_WHAT IS BEING ASKED_: Start with the first line of the data and end with the line that holds "Click the Infor logo"; write out each one exactly.

_Records drawn from a dataset_:
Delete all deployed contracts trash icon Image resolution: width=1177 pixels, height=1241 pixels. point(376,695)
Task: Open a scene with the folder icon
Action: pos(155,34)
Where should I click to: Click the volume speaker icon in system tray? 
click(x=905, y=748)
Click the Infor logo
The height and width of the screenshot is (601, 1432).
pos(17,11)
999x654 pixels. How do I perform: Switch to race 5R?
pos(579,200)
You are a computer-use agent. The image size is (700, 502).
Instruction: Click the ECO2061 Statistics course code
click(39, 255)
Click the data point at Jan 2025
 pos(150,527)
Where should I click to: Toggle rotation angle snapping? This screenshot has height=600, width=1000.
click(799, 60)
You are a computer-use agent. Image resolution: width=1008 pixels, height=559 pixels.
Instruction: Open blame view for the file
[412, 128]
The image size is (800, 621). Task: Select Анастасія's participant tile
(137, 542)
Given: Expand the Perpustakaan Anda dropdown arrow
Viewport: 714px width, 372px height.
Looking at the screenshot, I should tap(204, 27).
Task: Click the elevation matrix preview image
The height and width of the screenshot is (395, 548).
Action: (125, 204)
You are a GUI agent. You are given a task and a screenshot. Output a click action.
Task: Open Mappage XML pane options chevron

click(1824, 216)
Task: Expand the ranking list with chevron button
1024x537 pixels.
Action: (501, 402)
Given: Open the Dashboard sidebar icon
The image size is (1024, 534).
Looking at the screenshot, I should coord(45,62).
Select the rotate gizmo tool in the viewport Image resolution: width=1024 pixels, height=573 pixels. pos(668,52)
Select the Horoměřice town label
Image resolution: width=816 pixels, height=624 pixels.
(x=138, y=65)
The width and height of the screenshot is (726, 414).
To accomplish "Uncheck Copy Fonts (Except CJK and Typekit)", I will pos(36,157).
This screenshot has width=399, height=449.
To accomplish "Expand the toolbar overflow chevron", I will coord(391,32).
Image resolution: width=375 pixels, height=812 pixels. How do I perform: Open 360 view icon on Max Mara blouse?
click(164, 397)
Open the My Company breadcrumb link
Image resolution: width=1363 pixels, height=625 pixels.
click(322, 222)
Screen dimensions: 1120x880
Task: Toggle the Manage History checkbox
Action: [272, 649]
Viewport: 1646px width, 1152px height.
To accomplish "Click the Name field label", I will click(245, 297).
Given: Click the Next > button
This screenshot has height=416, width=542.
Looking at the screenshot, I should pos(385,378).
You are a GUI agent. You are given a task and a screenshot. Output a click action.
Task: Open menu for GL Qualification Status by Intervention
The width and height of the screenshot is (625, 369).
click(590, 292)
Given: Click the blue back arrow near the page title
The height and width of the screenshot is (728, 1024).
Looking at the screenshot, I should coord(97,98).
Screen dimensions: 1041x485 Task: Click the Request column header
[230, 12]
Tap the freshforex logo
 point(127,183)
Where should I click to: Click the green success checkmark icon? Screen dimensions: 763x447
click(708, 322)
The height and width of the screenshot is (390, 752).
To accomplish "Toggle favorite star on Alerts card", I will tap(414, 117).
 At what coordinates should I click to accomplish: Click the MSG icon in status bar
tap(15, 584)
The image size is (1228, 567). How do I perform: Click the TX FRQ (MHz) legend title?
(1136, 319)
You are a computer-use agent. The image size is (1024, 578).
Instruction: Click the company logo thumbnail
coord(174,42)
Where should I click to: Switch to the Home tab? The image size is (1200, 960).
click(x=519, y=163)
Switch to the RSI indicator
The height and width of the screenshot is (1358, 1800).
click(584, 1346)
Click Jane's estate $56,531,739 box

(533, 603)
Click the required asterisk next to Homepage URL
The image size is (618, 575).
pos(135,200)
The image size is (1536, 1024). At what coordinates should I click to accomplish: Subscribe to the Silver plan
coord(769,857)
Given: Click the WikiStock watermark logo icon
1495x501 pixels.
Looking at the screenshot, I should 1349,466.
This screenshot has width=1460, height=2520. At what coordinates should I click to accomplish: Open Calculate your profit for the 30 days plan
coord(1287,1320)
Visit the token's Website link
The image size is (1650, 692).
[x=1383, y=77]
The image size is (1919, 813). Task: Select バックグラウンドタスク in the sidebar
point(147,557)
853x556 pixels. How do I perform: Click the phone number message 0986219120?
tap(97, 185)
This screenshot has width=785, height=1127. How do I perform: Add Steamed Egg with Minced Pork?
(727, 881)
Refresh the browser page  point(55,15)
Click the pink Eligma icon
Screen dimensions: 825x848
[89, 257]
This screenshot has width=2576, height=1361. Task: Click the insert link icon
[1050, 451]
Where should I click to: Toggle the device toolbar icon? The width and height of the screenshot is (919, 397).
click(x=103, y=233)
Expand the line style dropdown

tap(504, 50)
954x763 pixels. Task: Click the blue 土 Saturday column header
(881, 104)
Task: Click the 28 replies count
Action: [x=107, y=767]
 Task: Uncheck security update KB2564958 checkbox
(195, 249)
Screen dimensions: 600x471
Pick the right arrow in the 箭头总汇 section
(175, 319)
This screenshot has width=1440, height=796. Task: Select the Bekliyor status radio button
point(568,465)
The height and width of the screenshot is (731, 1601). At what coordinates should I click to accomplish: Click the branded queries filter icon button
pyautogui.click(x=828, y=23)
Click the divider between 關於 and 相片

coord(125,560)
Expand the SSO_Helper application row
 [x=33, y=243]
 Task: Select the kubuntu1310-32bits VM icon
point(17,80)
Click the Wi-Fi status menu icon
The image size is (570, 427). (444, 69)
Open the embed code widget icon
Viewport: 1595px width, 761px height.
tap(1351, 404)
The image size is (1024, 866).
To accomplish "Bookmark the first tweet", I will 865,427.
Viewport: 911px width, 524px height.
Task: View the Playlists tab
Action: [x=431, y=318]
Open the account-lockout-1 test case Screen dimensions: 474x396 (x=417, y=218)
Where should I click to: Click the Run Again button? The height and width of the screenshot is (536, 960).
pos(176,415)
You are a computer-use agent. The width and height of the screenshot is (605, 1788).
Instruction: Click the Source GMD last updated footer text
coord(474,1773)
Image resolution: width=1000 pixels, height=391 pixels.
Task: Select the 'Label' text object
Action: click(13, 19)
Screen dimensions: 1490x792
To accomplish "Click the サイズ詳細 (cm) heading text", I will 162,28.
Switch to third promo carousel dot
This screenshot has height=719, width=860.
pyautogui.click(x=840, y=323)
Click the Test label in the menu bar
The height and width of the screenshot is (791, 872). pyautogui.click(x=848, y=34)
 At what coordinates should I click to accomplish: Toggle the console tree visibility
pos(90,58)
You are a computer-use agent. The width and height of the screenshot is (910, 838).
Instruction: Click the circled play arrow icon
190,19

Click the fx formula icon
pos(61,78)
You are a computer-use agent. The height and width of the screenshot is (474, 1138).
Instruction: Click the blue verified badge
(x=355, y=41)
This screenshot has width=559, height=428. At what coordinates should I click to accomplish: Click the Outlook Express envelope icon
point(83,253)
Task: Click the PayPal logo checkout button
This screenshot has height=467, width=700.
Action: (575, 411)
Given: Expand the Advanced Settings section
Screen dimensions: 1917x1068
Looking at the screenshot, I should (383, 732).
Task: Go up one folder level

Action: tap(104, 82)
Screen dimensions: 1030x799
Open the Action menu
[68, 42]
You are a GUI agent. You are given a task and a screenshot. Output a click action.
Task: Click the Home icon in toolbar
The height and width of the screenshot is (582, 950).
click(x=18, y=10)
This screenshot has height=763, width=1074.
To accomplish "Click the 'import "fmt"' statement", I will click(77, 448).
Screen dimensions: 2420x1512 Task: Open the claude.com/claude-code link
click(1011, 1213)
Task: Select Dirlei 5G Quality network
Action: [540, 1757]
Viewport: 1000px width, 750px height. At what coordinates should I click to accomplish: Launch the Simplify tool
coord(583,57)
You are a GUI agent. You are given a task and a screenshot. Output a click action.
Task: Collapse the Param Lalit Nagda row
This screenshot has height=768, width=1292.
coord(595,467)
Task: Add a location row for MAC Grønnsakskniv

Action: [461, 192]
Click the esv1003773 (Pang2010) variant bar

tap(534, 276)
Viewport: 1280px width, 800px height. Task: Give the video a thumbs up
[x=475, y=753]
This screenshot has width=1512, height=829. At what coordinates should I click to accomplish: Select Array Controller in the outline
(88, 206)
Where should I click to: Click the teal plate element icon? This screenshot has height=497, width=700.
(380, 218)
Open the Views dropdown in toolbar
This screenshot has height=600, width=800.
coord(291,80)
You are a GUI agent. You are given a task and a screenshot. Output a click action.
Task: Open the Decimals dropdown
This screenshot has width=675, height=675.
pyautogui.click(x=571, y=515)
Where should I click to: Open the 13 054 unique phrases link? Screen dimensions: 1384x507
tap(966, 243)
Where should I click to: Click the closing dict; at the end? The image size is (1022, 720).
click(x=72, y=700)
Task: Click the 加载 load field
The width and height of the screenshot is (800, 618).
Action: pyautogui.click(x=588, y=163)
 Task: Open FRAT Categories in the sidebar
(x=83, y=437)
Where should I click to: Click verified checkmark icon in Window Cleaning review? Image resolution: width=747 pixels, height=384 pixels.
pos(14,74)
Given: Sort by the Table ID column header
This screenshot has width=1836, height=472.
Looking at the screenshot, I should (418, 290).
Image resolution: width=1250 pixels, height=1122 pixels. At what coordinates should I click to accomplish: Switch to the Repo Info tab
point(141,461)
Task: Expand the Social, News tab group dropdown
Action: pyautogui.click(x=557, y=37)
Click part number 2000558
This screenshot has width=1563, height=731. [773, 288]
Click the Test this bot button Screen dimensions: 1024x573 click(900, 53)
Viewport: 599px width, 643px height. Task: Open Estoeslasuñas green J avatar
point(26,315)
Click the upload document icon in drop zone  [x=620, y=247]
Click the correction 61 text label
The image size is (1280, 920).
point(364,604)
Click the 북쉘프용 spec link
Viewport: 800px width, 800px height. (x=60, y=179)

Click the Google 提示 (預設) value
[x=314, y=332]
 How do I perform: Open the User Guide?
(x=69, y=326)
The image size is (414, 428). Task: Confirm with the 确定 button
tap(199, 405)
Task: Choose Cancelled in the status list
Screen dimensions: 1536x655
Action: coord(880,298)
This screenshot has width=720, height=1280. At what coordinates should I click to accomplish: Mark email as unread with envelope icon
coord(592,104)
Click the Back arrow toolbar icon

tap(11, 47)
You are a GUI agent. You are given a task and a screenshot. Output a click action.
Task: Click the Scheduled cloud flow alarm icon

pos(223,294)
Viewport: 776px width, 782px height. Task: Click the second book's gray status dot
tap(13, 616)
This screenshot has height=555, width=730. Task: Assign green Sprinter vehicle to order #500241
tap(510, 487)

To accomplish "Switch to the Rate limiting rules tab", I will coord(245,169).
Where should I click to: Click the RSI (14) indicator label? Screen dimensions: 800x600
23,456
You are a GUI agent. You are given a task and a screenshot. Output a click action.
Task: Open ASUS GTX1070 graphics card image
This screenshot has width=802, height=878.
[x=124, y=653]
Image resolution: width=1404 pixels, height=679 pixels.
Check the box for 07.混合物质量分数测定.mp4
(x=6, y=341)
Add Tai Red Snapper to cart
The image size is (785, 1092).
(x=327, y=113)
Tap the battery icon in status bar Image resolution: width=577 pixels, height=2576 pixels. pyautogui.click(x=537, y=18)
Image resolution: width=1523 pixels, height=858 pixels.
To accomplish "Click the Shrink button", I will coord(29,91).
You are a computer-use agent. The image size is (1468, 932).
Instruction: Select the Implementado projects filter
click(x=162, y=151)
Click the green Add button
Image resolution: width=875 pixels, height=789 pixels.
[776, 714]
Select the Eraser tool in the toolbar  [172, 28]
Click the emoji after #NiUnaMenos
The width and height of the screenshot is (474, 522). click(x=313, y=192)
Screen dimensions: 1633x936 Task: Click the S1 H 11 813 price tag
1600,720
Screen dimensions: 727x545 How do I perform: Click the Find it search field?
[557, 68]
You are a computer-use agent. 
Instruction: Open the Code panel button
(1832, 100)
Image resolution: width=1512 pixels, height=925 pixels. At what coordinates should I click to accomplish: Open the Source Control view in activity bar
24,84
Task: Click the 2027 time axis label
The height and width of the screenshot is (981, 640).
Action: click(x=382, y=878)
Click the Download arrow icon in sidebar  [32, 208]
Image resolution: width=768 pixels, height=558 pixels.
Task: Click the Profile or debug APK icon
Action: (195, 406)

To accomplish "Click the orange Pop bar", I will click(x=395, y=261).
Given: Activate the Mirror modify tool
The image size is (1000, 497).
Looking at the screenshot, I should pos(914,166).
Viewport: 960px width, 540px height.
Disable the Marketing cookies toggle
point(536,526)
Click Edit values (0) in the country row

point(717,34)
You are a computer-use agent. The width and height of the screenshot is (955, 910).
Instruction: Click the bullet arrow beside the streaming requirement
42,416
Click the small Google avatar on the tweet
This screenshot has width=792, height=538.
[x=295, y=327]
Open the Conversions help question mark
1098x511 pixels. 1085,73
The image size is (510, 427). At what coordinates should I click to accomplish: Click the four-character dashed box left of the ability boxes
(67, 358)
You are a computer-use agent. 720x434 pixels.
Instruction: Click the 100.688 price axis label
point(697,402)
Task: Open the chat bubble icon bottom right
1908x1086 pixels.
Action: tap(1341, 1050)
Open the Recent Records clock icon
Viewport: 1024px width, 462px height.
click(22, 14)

_EXERCISE ANSWER_:
Delete all deployed contracts trash icon Image resolution: width=1177 pixels, height=1241 pixels. point(376,695)
Task: Open a scene with the folder icon
Action: pos(155,34)
Where should I click to: Click the volume speaker icon in system tray? 
click(x=905, y=748)
Click the Infor logo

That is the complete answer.